SA Miners Results & Vaccine Roll-out | Importance Medium

SA mining companies posted some impressive financial results with dividends at the top end of expectations. J&J vaccinations in South Africa have commenced! However, concerns relating to the
AstraZeneca vaccine’s efficacy against the South African variant have come to light.

Budget speech | Importance Medium

The speech was met with general optimism causing bonds and the rand to strengthen. Revenue “overshot” in FY20/21 and no tax hikes were announced. Bond issuance was down to R380bn from R518bn. A budget surpluses expected by 2024/25 and debt to GDP is expected to stabilize at 88.9% in 2025/26. Concerns do however remain around the implementation of public sector pay freezes.

State of the nation address | Importance High

The State of the Nation Address by President Ramaphosa paved the way for private renewable energy generation and acknowledged the plight of Eskom and other SoE’s.

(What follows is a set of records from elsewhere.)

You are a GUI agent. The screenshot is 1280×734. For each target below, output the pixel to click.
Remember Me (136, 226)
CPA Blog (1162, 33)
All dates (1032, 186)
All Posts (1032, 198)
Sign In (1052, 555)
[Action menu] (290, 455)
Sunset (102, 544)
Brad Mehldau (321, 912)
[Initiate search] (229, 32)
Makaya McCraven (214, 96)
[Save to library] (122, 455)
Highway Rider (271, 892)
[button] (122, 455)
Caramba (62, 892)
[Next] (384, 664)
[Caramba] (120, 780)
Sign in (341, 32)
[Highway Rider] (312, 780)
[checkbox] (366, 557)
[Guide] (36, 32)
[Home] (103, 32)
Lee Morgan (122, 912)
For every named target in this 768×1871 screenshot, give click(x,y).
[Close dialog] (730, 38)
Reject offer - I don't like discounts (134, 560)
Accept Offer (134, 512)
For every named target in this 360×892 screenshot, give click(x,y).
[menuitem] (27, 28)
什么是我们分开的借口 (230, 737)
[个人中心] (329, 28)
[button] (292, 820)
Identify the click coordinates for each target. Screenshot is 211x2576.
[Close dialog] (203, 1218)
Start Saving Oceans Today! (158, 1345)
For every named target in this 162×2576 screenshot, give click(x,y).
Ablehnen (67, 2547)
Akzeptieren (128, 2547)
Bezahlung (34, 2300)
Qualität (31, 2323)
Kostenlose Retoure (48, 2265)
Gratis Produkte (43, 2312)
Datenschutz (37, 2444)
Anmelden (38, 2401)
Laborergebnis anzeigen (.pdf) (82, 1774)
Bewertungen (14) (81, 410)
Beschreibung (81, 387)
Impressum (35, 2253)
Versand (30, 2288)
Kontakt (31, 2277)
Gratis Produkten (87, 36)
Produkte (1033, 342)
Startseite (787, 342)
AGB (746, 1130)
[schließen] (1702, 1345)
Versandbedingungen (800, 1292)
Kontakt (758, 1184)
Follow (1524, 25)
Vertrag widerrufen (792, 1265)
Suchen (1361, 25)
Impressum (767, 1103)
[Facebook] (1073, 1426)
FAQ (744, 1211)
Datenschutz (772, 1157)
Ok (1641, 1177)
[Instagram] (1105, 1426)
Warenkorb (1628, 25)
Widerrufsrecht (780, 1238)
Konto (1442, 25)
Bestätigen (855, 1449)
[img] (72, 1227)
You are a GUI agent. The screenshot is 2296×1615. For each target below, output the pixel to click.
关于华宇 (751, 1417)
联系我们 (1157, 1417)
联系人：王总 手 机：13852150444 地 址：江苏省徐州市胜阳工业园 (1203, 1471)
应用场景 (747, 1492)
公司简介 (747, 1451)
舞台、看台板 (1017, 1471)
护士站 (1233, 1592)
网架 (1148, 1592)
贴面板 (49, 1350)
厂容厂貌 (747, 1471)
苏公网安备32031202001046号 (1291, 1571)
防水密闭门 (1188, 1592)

Asset Class Total Returns – ZAR


Global Drivers

Fed remains dovish and supportive | Importance High

US Treasury Sec, Janet Yellen, tells G7 central bankers that “the time to go big is now”, suggesting additional fiscal stimulus should be forthcoming to support economic recovery. The US is leaning toward backing an increase in the IMF’s special drawing rights (SDRs) by as much as $500bn. Yellen also commented that “There may be sectors where we should be very careful”. A comment which added to concerns over the frothiness of growth stocks

Frigid oil & Commodity “Super Cycle” | Importance High

Oil prices surged after an “Arctic Blast” forces refinery closures and blackouts across Texas. As much as 3m barrels a day of oil output had been affected. Copper prices soared to their highest levels in 9 years boosted by rapidly tightening physical markets and prospects for rebounding economic growth. JPM and Goldman Sachs are talk of a commodities “supercycle” similar to that of the early 2000s when demand boomed in emerging nations.

Lofty Equity Markets | Importance High

Global equity markets hovered near records as risk appetite remains strong on reflation theme and vaccine recovery expectations. In the last week of the month equity markets stumbled and succumbed to profit-taking amid jitters on rising treasury yields and large rotations from growth to cyclicals.